Arthur Hind (1856–1933), of Utica, New York, was a British-born American textile industrialist and philatelist.

==Business interests==
He was born in Bradford, United Kingdom, and later lived on Maple Street in Utica, New York, in the Mohawk Valley. He was owner of Hind-Harrison Plush Co. in Clark Mills, New York, which made upholstery fabrics for automobile manufacturers. He immigrated to the United States from Bradford in 1890. He became an American citizen in July 1896.

==Philatelic activity==
Hind formed a notable collection of stamps of the United States. Like Thomas Tapling, Hind poured the profits from his business into rare stamps, and soon acquired many of the world's greatest rarities. Among these were the Bordeaux Letter, which Roger Calves considered "le plat de résistance (main course) de toute la philatélie" or "the greatest item in all philately", purchased in 1922 from Alfred F. Lichtenstein. He also owned the two "Post Office" Mauritius stamps, both unused, purchased from Henry Duveen.
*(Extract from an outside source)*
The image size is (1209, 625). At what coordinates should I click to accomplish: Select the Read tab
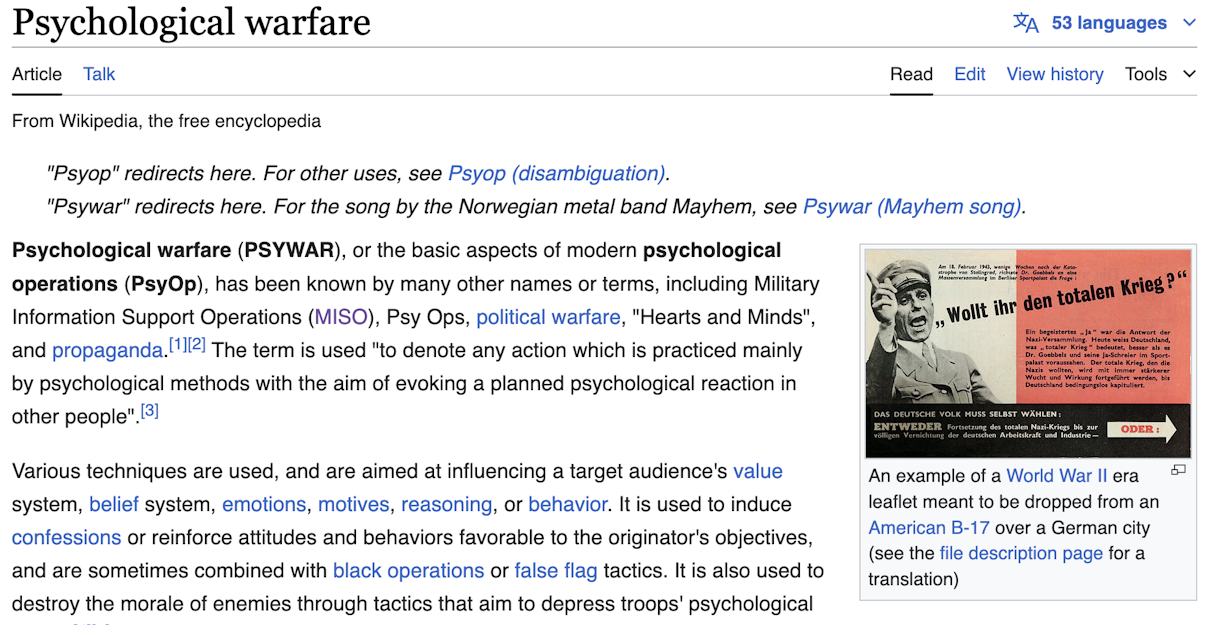tap(911, 74)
At the Ferrary sale, Hind purchased the One Cent Magenta British Guiana for a world-record price, as well as all of the best U.S. Postmasters' Provisionals.

According to Alexander Séfi, because of his obsession with the "black on magenta," Hind (according to rumor) bought not only one of the stamps, but the other remaining one, and then destroyed one so that he would own the only one in the world.

After Hind died, his American stamps were sold at auction for $247,000, in November 1933. The following February his nephew, F.J.M. Hinds, bought all the remaining stamps from the collection, preventing them from going to auction. He immediately transported them to England.